**Work required**
Please copy every line from the items below that contains the word "what". Case matters, so match only that exact capitalization.

**Dataset extract**
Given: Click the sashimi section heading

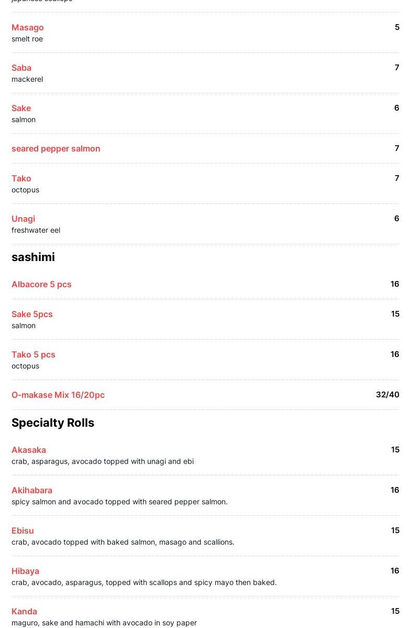Looking at the screenshot, I should (x=33, y=257).
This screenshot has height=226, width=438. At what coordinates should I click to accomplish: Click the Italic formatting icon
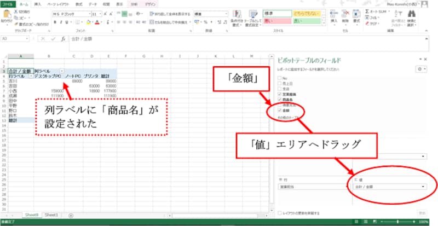[61, 23]
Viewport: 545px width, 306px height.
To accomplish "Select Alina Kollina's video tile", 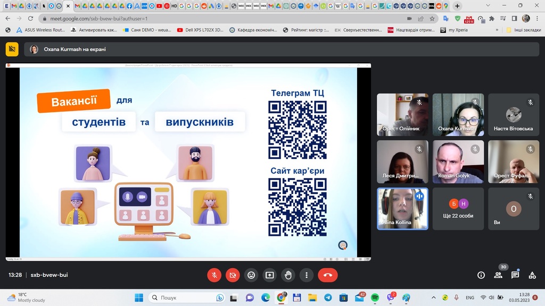I will [x=402, y=209].
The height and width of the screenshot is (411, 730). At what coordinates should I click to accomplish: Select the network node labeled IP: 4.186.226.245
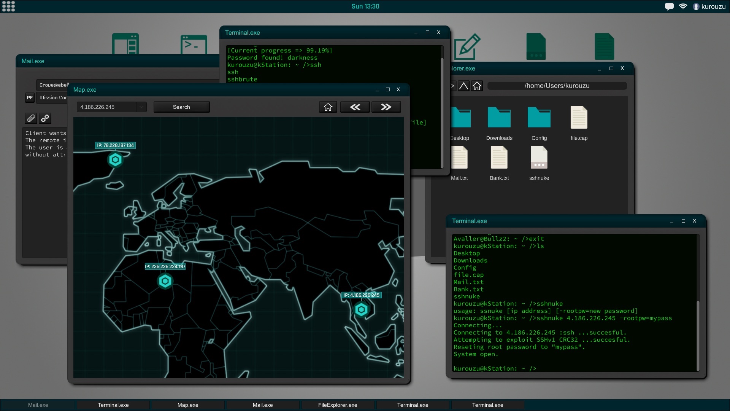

**Exercise response**
This screenshot has height=226, width=438. At what coordinates should I click to accomplish: Click the Italic formatting icon
The height and width of the screenshot is (411, 730). At what coordinates should I click to accomplish: Select the network node labeled IP: 4.186.226.245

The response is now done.